Not only countries that have national currencies can switch to national common currency but also countries that have adopted euro can switch to national common currency. We have given an example on how a country can change from national to national common currency. Here we will give an example on how a country can change from common to national common currency.

For many decades, Hellas (Greece) has been governed by the world's biggest traitors, pro-EU regime. Greece has been tremendously harmed by the participation in EU and Eurozone. In 1981, the country became a member in damned EEC and the economy started going really bad. Many big industrial companies gradually closed. Some important industrial sectors were considerably diminished or vanished.

The world's biggest traitors, instead of taking the country out of damned EU and in this way saving the economy, entered damned Eurozone and made matters even worse. The tragic fate of Greek people, due to the governance of incompetent traitors is beyond the scope of this article. There will be another article about that. Here, we use Greece as an example on how a country can switch from common to national common currency.

In 2002, Greece joined euro. Drachmas were replaced by euros at an exchange rate of 340,75 (1 euro = 340,75 drachmas). This made the very bad situation in the economy even worse. It took only a few years for the country to go bankrupt. By 2009, the country could not make payments. So it took only seven years in Eurozone to make the country insolvent. A rescue package was required. It came with extreme austerity measures that led to impoverishment and humanitarian crisis. 

Any country that has its own currency can never go bankrupt. It just prints money. Of course this creates other problems but payments can be made. Pro - EU traitors were at that time in power (and still are). Otherwise the country should have exited EU and Eurozone and in this way be able to fix the problems in the economy. If the country went back to drachma, less than ten years after damned euro was introduced, euro would have to be changed to drachma again.

Let's say that national common currency was used instead. Let's name that currency greek euro (greuro). It would start with 1:1 rate to euro. New money would have to be printed by the greek government. They would look like euros but would be a little different. There would be the same 5, 10, 20, 50, 100, 200, 500 bills. Also there would be the same 0,01, 0,05, 0,10, 0,20, 0,50, 1, 2 euro coins. They would have to look a little different than euro-coins.

One cent could be called drachma and one euro would be a hundred drachmas (1 euro = 100 drachmas). The exchange rate of greuro to euro would not remain at 1:1 but would fluctuate. People would never notice the switch to national common currency. Obviously they would know it because there would be announcements but it would not have made any difference in their lives. They would only notice that bills and coins look a little different.

Greece was used as an example but any country can do the same. Why would any Eurozone country want to get out? Because euro or any common currency has many disadvantages as it will be explained in the next article. All EU's fundamentals are fundamentally wrong. All Eurozone countries should make a very careful examination. They should weigh the pros and cons of participating in Eurozone.
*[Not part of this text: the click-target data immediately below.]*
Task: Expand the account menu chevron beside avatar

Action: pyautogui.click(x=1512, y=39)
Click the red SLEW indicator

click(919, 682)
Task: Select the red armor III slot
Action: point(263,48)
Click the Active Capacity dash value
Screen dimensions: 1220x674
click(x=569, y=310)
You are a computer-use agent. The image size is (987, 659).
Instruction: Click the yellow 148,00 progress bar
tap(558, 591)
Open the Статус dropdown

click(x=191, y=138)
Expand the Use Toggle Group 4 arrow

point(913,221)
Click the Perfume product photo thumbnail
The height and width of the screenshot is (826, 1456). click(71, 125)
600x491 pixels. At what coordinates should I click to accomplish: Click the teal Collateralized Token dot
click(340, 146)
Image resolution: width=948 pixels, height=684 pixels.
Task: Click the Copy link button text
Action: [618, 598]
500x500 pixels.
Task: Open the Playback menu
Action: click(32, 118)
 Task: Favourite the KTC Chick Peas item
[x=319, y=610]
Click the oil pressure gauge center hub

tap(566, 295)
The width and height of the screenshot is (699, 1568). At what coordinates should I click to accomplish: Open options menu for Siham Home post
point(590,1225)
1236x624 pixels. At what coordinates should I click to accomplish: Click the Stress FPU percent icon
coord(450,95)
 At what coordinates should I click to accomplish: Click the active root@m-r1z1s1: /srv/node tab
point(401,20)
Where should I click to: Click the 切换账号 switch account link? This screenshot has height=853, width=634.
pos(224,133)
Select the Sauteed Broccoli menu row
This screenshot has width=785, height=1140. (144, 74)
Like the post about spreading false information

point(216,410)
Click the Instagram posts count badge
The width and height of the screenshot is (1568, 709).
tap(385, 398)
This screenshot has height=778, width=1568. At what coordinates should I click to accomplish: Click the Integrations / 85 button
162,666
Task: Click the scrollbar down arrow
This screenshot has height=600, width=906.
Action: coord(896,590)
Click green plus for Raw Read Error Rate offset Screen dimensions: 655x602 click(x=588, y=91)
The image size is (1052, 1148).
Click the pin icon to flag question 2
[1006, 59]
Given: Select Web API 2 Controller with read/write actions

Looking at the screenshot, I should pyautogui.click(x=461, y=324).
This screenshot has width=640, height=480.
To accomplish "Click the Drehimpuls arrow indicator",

A national common currency is an option for countries with common currency (euro) and countries with national currencies. Countries that have national currency have two options; a) common currency b) national common currency. Countries with common currency have also two alternatives; a) national currency b) national common currency.

With the national common currency, countries can have their monetary policy and print their own bills. Still their currency would be similar to the common currency. AntiNWO encourages countries with national currency to switch to national common currency. It is much easier than getting into a common currency. Also if they decide to have common currency, it would be much easier, if they already have national common currency.